Streams with TreeMap return incoherent results

Question

I am trying to solve the following exercise from "Core Java for the Impatient" by Cay Horstmann:

When an encoder of a Charset with partial Unicode coverage can’t encode a character, it replaces it with a default—usually, but not always, the encoding of "?". Find all replacements of all available character sets that support encoding. Use the newEncoder method to get an encoder, and call its replacement method to get the replacement. For each unique result, report the canonical names of the charsets that use it.

For the sake of education, I have decided to tackle the exercise with gargantuan one-liner using the streaming API, even though - in my opinion - a cleaner solution would divide the calculations into a number of steps, with intermediate variables in-between (certainly it would ease the debugging). Without further ado, here is a monster of code I have created:

   Charset.availableCharsets().values().stream().filter(charset -> charset.canEncode()).collect(
            Collectors.groupingBy(
                    charset -> charset.newEncoder().replacement(),
                    () -> new TreeMap<>((arr1, arr2) -> Arrays.equals(arr1, arr2) == true ? 0 : Integer.compare(arr1.hashCode(), arr2.hashCode())),
                    Collectors.mapping( charset -> charset.name(), Collectors.toList()))).
            values().stream().map(list -> list.stream().collect(Collectors.joining(", "))).forEach(System.out::println);

Basically, we take into account only the charsets that canEncode; create a Map with replacement as key and a list of canonical names as values; because grouping didn't work for arrays with default implementation of groupingBy, which uses HashMap, I have decided to use TreeMap. We then work with the Lists of canonical names, join them with comma and print.

Unfortunately, I have found it to give incoherent results. If I run the function twice in the same program, the first instance returns results consisting of 23 Strings, the second one - just 21 Strings. I suspect it has something to do with a poor implementation of Comparator for TreeMap, which was defined as follows:

((arr1, arr2) -> Arrays.equals(arr1, arr2) == true ? 0 : Integer.compare(arr1.hashCode(), arr2.hashCode()))

If that is the cause, what should be a proper Comparator in this case? Apart from that, can the one-liner be improved in any way?
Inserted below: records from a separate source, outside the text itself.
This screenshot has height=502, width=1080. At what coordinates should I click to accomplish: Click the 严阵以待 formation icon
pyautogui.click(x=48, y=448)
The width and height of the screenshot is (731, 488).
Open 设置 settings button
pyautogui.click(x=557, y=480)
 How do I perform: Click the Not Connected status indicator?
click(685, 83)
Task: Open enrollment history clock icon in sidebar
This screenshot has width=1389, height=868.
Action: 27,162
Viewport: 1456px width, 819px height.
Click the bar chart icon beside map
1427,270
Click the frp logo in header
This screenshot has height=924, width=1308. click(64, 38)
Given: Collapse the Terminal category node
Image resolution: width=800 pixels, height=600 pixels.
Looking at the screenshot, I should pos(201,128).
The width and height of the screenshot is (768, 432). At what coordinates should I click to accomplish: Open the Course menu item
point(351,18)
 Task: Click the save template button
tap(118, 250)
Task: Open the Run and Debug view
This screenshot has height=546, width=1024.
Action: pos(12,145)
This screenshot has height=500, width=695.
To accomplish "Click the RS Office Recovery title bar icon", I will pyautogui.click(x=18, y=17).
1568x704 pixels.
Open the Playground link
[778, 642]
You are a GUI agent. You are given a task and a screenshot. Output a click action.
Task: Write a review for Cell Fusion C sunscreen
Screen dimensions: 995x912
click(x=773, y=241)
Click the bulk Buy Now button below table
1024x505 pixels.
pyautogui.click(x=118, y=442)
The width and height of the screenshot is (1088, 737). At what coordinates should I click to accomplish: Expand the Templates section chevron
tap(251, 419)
I am also curious if such convoluted constructs as the code I have written are encountered in professional programs? Maybe it's only me who find it unreadable?

Answer 1

There is no guarantee that the hash code of two distinct instances will be different. That would be an ideal situation, but is never guaranteed. Only the opposite is true: if two objects are equal, they have the same hash code.

So if you create a comparator that considers the objects to be the same when they have the same hash code, arbitrary objects might be considered to be the same. Since the byte[] arrays returned by replacement() are defensive copies, read temporary objects, the result may vary in every run of this code.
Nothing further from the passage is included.